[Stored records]
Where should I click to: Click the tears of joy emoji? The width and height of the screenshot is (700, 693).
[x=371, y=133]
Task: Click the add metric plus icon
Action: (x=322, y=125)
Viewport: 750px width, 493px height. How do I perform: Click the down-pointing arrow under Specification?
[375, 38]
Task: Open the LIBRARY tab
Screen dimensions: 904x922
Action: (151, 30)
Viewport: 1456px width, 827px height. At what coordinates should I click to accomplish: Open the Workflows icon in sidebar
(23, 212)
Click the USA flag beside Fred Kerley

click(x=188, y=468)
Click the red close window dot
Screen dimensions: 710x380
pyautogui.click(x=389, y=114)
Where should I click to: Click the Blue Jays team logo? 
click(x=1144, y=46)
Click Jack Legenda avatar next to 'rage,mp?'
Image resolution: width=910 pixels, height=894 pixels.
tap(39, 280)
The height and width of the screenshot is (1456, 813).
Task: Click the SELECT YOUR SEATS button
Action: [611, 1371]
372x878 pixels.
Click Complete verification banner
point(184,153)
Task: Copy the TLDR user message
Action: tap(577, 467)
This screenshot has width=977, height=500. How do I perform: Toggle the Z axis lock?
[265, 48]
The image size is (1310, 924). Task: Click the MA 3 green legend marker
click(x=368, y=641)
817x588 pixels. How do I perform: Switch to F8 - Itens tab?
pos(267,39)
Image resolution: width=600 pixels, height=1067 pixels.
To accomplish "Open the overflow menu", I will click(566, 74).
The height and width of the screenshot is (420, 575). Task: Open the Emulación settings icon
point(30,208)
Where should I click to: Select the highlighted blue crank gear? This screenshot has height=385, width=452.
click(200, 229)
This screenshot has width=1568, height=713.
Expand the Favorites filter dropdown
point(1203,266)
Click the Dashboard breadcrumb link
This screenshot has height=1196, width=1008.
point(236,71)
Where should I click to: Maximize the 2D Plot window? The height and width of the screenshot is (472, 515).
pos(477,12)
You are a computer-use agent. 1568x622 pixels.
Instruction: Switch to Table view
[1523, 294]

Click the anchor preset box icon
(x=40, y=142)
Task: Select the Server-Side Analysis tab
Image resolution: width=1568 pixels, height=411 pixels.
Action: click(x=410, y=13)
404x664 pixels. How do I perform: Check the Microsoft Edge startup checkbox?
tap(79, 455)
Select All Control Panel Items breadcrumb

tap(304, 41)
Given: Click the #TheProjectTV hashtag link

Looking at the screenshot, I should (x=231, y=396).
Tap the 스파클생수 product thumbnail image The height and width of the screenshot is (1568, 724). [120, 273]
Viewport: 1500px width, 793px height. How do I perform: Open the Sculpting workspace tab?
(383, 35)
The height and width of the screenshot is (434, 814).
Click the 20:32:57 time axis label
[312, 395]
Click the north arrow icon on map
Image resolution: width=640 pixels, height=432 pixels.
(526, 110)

#### Action item
Scan the records above for the lines holding "The height and width of the screenshot is (420, 575)." and "You are a computer-use". Transcribe those two and every line between them word for word, and no others.

#### Expected answer
The height and width of the screenshot is (420, 575). Task: Open the Emulación settings icon
point(30,208)
Where should I click to: Select the highlighted blue crank gear? This screenshot has height=385, width=452.
click(200, 229)
This screenshot has width=1568, height=713.
Expand the Favorites filter dropdown
point(1203,266)
Click the Dashboard breadcrumb link
This screenshot has height=1196, width=1008.
point(236,71)
Where should I click to: Maximize the 2D Plot window? The height and width of the screenshot is (472, 515).
pos(477,12)
You are a computer-use agent. 1568x622 pixels.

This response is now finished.